There is even an acceptance of the English weather in this charming picture of the new bridge at Walton, 25 miles up river form Westminster, seen in a sudden shower of rain. Tomas Hollis, the patron who bought this and several other assorted Canalettos is visible in the middle wearing yellow, with a friend named Thomas Brand, his servant Francesco and dog Malta, and the painter on a stool sketching is presumably Canaletto himself.

In the end English elements even got into his fantasies. Here's a picture in which a perpendicular building, identified as the ruined chapel of St Catherine, Guildford, has been transported in imagination to the Venetian lagoon. And in this picture which was painted for Baron Hollis whose country house was between Guildford and Godalming, the opposite seems to have happened. A number of Italian and ancient Roman structures have appeared in what is quite definitely the neighbourhood of Box Hill. So there is a more amazing cross-cultural phenomenon than Canaletto in London: Canaletto in Surrey.

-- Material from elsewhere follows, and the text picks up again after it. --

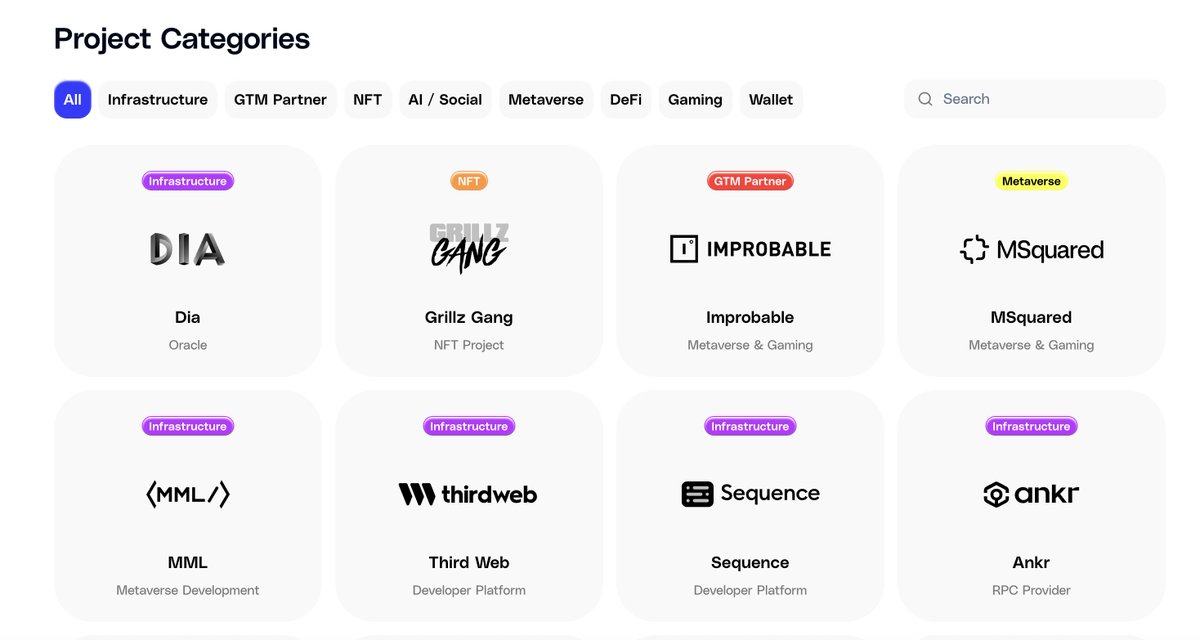Show only NFT projects
This screenshot has height=640, width=1200.
tap(368, 100)
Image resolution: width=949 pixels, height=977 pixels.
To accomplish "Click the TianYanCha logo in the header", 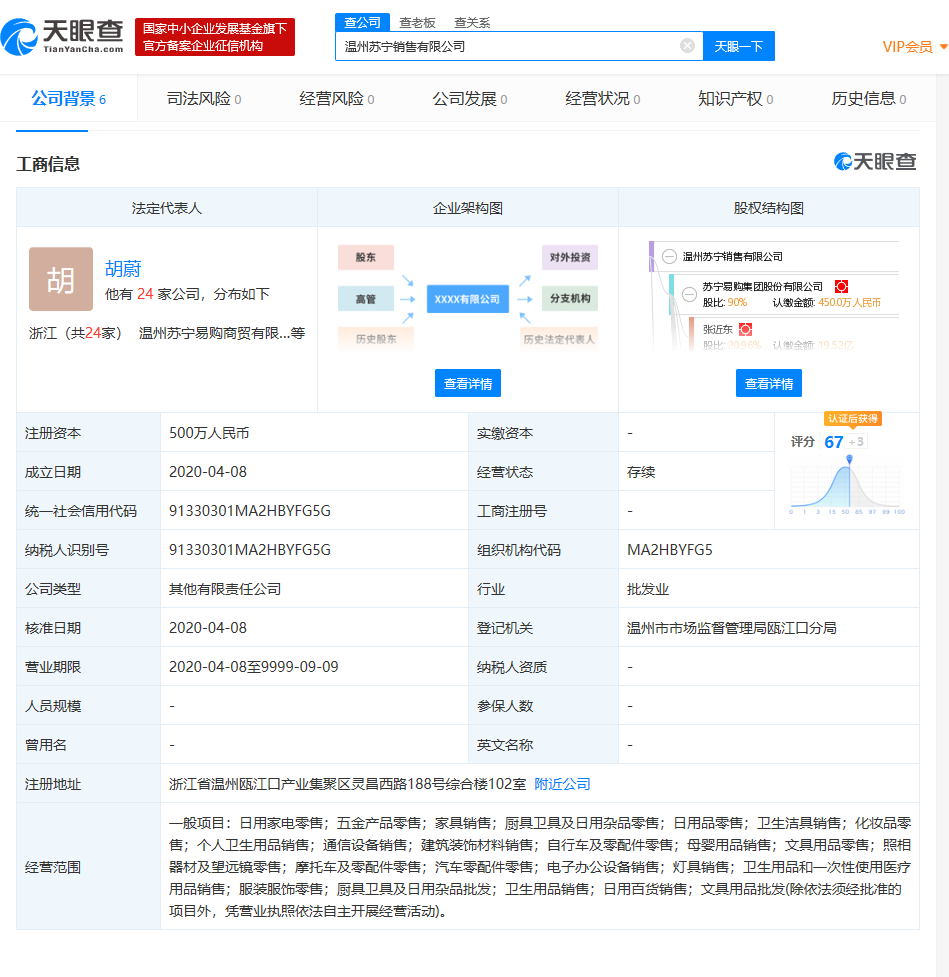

I'm going to end by suggesting that the influence worked both ways. I think Canaletto's decade in London left more of a mark on British art than is usually reckoned. Turner and Girtin copied his works in their youth, Paul Sandby followed his practice of using the camera obscura. Indeed the late 18th and 19th century obsession with topographical views was surely stimulated by this great master of the form living in Britain for almost a decade.

The greatest tribute to him perhaps is time, painted in 1796 by William Marlow: the ultimate comment on Canaletto's sojourn in London: St Paul's plonked down in the middle of a Venetian vista of canals.